═════ SOURCE PASSAGE

Slupencki expanded (in 1936) the three-valued Lukasiewicz calculus L3
to L3S in order to make it functionally complete. He did this by adding functor T(.), where T(x) = 1 for all x in {0,1,2}, and two axioms: Tx⇒~Tx and ~Tx⇒Tx. Since val(x)= val(~x) if val(x) = 1, these axioms would seem OK, but what I don't get is why we cannot say then that Tx⇔~Tx poses an unacceptable contradiction. :(

Let me put the question more simply, without reference to a particular system. Can you have a consistent (many-valued) logical system such that there are propositions such that the valuation of the proposition and the valuation of its negation are the same?

(The "L"'s in the two names should have lines through them, sorry).
Slupencki expanded (in 1936) the three-valued Lukasiewicz calculus L3
to L3S in order to make it functionally complete. He did this by adding functor T(.), where T(x) = 1 for all x in {0,1,2}, and two axioms: Tx⇒~Tx and ~Tx⇒Tx. Since val(x)= val(~x) if val(x) = 1, these axioms would seem OK, but what I don't get is why we cannot say then that Tx⇔~Tx poses an unacceptable contradiction. :(
I'm not seeing where the contradiction is. Tx is always 1, therefore ~Tx is always 1 [by the definition of negation val(~x) = 2-x], therefore Tx ⇔ ~Tx is just 1 ⇔ 1.

══════════

**REQUIREMENT 1**
Can you extract the part of the passage on many-valued logic between "Let me put the" and "just 1 ⇔ 1.", inclusive?

═════ GIVEN DATA

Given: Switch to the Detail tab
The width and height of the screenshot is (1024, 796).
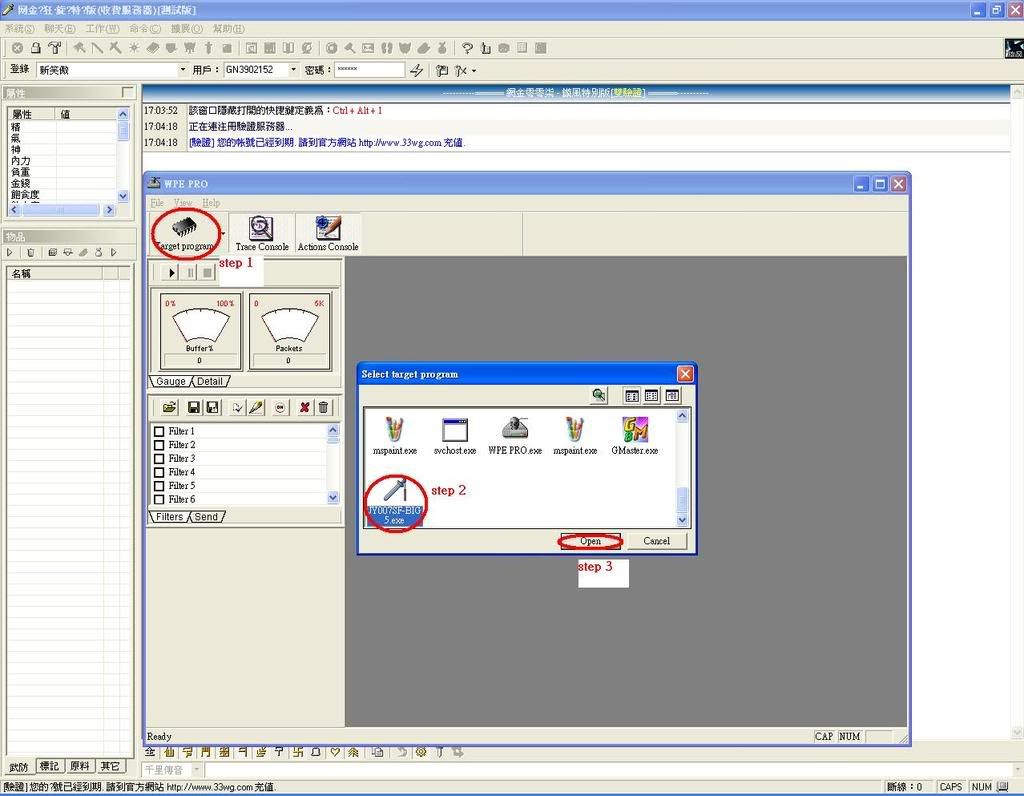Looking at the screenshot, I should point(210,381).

══════════
═════ GIVEN DATA

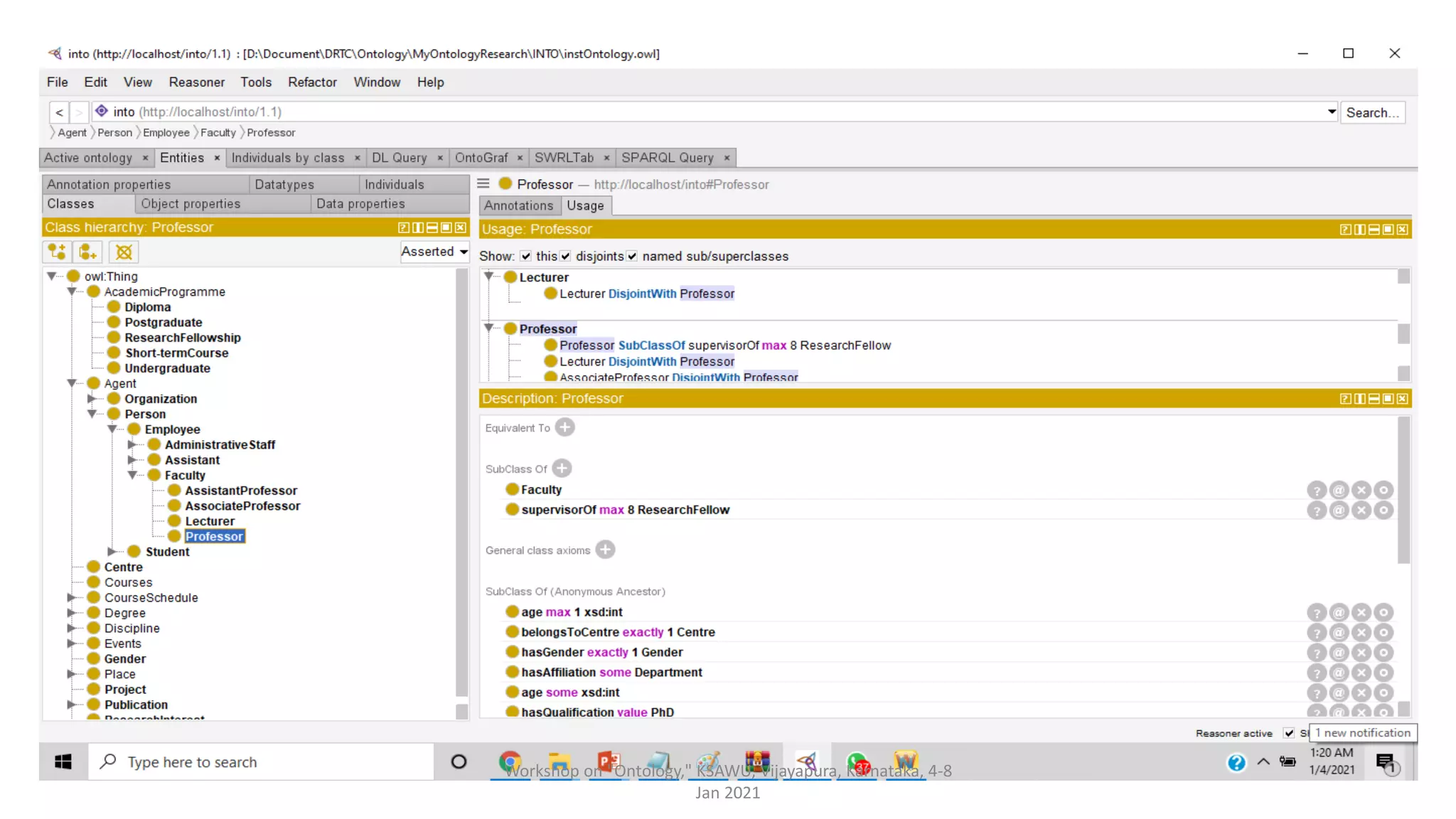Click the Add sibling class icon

══════════
═════ GIVEN DATA

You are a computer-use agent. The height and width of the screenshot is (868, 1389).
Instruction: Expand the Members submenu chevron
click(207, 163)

══════════

**REQUIREMENT 2**
Copy the lines of the listing between the lines holding "Given: Switch to the Detail tab" and "Looking at the", inclusive. Omit the pictures from your copy.

**WORKED ANSWER 1**
Let me put the question more simply, without reference to a particular system. Can you have a consistent (many-valued) logical system such that there are propositions such that the valuation of the proposition and the valuation of its negation are the same?

(The "L"'s in the two names should have lines through them, sorry).
Slupencki expanded (in 1936) the three-valued Lukasiewicz calculus L3
to L3S in order to make it functionally complete. He did this by adding functor T(.), where T(x) = 1 for all x in {0,1,2}, and two axioms: Tx⇒~Tx and ~Tx⇒Tx. Since val(x)= val(~x) if val(x) = 1, these axioms would seem OK, but what I don't get is why we cannot say then that Tx⇔~Tx poses an unacceptable contradiction. :(
I'm not seeing where the contradiction is. Tx is always 1, therefore ~Tx is always 1 [by the definition of negation val(~x) = 2-x], therefore Tx ⇔ ~Tx is just 1 ⇔ 1.

**WORKED ANSWER 2**
Given: Switch to the Detail tab
The width and height of the screenshot is (1024, 796).
Looking at the screenshot, I should point(210,381).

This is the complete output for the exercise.